Week 8, starting 8 April:  The bill drafted by lawyers will be considered and the report to the National Assembly will be drafted.  Both the draft legislation and the draft report will be sent to the National Council of Provinces, the House of Traditional Leaders and the provinces.  It will also be published for general comment.  Assuming this is done by 12 April, the 30 day consultation period, required by Section74 (5) of the Constitution will end on 12 May.  

Weeks 13, 14 and 15 starting 13 May:  Consideration of comments, finalisation of report and draft legislation, to be submitted to Parliament by 7 June.

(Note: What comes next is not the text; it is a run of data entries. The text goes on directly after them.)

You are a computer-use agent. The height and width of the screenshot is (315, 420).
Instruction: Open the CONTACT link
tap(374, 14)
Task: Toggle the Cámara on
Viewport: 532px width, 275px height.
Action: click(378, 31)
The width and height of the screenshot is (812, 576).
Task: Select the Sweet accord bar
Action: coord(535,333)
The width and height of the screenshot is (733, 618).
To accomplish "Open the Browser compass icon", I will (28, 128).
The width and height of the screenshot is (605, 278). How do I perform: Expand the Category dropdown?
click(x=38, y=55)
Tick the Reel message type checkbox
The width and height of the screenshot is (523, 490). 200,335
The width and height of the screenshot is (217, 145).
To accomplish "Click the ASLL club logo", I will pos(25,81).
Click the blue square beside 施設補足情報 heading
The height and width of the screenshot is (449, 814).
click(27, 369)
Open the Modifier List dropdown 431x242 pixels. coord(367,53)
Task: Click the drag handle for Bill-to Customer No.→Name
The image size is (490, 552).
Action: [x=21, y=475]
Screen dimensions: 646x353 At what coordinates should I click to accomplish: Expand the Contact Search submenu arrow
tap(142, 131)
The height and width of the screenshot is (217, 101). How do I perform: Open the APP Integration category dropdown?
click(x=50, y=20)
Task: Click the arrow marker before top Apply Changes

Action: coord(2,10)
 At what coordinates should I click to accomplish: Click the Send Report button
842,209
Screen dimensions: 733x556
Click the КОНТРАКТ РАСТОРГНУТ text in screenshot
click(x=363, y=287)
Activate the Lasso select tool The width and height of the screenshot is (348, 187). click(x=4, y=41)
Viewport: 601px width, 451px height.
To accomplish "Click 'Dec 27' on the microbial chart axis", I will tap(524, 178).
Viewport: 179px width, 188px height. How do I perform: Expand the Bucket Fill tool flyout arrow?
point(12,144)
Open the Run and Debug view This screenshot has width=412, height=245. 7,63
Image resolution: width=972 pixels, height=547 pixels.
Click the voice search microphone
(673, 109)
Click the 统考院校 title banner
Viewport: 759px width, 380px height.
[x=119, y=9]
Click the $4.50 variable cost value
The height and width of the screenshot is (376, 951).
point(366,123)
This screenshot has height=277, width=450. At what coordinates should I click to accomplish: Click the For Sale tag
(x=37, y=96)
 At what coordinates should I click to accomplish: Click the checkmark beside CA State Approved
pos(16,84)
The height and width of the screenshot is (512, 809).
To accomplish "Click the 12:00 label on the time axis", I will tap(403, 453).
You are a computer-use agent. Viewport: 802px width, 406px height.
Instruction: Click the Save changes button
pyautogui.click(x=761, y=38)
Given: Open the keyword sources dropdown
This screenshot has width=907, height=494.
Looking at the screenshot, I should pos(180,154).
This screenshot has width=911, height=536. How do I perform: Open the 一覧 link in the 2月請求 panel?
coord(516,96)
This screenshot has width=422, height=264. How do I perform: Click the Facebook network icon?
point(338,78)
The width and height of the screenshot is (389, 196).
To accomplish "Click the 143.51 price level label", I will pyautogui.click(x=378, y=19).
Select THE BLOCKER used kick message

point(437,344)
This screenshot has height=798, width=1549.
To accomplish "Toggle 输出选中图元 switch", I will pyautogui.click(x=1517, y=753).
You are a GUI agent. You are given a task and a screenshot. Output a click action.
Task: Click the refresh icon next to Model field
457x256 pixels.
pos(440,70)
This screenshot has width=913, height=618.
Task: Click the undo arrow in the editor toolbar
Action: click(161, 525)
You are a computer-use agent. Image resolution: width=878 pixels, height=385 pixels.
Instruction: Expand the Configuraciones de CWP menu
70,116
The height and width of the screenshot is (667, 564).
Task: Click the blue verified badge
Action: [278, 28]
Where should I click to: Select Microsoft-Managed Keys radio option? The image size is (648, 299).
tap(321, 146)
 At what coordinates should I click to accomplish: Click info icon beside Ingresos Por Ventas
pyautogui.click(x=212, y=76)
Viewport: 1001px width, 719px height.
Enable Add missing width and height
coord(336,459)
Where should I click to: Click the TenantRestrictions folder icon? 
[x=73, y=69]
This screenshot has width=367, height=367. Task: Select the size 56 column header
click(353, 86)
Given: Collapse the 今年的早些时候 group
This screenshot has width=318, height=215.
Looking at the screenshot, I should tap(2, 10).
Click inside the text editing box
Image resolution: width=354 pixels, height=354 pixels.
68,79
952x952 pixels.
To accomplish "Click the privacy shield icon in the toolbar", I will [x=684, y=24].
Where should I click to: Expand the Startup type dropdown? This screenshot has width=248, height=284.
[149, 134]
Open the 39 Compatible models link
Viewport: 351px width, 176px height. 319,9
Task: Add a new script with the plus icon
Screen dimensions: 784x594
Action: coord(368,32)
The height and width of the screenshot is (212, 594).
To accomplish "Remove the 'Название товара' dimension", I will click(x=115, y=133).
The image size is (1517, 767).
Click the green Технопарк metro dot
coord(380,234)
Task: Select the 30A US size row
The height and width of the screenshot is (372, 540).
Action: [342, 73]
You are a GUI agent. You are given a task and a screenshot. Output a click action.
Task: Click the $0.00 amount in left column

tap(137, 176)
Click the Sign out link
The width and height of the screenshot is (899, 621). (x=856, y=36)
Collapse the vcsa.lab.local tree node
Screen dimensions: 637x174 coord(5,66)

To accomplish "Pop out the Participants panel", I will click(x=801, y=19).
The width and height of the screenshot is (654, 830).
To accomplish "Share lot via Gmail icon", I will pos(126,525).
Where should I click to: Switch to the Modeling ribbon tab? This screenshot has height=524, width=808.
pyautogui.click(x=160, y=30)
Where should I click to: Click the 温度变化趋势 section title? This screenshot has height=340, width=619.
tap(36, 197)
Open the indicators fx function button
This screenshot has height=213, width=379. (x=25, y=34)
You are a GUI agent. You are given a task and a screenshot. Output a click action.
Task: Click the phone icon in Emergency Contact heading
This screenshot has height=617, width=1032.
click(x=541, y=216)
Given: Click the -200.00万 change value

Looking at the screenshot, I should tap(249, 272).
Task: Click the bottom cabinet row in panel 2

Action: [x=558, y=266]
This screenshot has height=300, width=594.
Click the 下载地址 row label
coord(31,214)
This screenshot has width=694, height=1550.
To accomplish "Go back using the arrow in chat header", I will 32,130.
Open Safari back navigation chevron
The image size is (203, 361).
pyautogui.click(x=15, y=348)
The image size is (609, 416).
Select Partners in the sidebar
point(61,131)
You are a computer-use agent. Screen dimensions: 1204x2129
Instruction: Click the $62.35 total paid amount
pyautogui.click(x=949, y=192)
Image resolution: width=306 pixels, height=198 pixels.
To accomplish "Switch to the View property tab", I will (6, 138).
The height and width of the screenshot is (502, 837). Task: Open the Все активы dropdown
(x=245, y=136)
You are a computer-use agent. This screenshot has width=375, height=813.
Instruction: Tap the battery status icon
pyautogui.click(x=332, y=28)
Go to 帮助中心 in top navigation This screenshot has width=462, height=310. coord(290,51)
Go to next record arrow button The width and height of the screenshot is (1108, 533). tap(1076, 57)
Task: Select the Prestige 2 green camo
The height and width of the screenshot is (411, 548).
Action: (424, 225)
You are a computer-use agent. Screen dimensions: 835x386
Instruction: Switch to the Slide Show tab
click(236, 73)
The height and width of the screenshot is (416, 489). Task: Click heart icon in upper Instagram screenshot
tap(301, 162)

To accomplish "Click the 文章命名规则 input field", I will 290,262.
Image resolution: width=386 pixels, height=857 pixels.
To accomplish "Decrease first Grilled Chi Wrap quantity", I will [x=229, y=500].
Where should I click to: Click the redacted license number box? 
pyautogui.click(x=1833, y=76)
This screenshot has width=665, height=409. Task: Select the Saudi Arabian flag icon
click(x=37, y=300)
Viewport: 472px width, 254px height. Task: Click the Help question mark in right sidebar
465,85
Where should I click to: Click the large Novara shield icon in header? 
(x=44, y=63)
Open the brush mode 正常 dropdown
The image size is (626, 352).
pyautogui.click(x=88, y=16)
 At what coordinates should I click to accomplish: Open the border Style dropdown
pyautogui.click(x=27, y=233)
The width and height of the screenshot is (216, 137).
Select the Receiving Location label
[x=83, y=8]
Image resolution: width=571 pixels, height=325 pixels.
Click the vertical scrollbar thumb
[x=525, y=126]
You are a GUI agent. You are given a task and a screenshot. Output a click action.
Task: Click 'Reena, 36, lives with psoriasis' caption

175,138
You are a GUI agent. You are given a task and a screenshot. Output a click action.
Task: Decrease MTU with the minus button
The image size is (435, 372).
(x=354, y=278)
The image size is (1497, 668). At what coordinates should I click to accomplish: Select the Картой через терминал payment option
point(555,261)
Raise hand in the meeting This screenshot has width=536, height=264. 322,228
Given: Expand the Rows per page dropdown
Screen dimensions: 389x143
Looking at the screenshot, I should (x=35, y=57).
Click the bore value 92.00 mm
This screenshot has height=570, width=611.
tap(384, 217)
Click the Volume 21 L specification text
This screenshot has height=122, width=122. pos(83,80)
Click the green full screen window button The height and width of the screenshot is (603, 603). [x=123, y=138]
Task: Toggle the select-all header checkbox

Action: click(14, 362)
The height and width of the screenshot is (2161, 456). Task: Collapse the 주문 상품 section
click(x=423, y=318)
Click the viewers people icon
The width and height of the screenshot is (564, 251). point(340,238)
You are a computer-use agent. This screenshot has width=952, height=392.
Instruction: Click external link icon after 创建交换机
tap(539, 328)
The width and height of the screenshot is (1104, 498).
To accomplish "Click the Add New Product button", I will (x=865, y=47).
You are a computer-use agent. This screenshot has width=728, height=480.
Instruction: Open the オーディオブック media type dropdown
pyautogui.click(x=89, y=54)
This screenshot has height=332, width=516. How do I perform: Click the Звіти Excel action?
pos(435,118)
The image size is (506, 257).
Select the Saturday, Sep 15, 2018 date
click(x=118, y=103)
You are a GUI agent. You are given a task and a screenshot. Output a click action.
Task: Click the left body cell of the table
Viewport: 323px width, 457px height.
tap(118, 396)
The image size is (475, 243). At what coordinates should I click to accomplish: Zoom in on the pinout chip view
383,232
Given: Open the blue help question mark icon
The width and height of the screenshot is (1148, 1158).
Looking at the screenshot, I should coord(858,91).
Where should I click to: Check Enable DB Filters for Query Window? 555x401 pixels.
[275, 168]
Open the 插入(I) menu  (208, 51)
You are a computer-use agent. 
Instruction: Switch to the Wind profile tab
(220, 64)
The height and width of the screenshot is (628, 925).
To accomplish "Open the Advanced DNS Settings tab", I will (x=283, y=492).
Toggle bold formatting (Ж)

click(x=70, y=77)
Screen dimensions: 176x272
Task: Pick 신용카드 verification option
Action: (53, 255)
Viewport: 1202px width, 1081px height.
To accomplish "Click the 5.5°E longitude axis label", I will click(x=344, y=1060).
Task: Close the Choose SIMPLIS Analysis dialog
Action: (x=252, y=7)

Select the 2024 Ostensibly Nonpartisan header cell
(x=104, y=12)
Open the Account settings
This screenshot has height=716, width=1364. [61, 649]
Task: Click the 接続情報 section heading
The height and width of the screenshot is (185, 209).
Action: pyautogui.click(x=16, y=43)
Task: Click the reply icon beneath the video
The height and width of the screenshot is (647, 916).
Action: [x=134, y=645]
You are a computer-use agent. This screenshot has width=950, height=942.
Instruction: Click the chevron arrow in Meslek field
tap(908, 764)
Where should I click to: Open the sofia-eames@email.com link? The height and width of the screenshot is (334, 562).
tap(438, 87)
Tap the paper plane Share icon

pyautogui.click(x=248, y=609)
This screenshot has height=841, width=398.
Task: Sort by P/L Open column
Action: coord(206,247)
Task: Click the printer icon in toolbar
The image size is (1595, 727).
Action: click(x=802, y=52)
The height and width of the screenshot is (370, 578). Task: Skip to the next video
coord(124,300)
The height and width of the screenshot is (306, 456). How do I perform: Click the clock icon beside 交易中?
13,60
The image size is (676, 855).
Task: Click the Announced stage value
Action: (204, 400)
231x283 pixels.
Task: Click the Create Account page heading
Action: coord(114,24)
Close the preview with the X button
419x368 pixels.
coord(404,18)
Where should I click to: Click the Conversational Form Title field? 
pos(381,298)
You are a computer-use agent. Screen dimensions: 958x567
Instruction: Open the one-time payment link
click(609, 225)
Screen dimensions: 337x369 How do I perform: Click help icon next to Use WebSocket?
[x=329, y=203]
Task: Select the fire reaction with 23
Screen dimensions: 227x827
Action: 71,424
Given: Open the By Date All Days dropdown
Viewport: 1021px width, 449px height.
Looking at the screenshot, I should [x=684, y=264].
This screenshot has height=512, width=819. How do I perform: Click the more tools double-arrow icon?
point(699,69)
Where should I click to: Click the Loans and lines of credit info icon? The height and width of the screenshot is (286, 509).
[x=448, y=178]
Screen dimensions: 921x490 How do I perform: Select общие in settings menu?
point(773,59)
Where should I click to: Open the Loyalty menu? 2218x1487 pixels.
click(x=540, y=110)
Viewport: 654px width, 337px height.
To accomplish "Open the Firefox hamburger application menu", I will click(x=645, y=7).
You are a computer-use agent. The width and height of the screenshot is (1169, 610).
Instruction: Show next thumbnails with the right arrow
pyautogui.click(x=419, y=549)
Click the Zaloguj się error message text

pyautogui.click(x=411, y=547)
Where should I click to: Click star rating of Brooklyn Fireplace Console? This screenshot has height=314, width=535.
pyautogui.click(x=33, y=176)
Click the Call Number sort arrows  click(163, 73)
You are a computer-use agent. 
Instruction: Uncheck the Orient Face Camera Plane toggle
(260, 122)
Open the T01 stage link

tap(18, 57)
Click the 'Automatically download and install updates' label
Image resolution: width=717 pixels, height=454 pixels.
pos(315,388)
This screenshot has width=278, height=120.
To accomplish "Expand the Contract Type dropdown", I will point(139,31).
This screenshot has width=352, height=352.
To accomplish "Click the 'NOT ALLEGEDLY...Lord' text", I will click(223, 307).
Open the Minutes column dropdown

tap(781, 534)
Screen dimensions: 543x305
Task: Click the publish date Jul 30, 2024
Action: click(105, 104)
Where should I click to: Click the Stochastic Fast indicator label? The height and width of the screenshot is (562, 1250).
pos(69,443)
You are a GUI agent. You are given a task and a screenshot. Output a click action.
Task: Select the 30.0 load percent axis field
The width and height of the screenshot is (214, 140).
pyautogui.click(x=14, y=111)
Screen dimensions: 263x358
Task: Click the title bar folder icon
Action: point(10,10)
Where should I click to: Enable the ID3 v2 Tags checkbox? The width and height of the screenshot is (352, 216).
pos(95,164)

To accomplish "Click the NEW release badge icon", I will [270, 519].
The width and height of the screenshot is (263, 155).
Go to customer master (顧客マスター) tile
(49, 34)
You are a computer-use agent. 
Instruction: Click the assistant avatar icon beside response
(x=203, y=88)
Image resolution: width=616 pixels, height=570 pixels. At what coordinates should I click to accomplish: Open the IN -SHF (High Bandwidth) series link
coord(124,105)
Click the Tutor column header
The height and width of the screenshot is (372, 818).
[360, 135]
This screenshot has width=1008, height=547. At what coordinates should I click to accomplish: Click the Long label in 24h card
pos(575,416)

There is a puzzle here.  Section 49(4) of the Constitution provides that:

The National Assembly remains competent to function from the time it is dissolved or its term expires, until the day before the first day of polling for the next Assembly.

Since the election will be on 8 May, the last day on which the National Assembly can possibly conduct business is 7 May.

Moreover, Rule 351 of the Rules of the National Assembly states:

Lapsing of business on last sitting day of annual session or term of Assembly or when Assembly is dissolved

(1) All motions and all other business, other than Bills, on the Order Paper on the last sitting day of an annual session of the Assembly, lapse at the end of that day.

(2) All business before the Assembly or any Assembly committee on the last sitting day of a term of the Assembly or when the Assembly is dissolved, lapse at the end of that day.

But, according to the committee’s timetable, the public consultation process will not be completed by 7 May[4], let alone the presentation of a report and draft legislation to the National Assembly.  The ad hoc committee can only get as far as agreeing on a draft report and a draft legislation before the end of the fifth parliament.  The second puzzle is that no-one on the Committee pointed out the problem during the 21 February meeting.  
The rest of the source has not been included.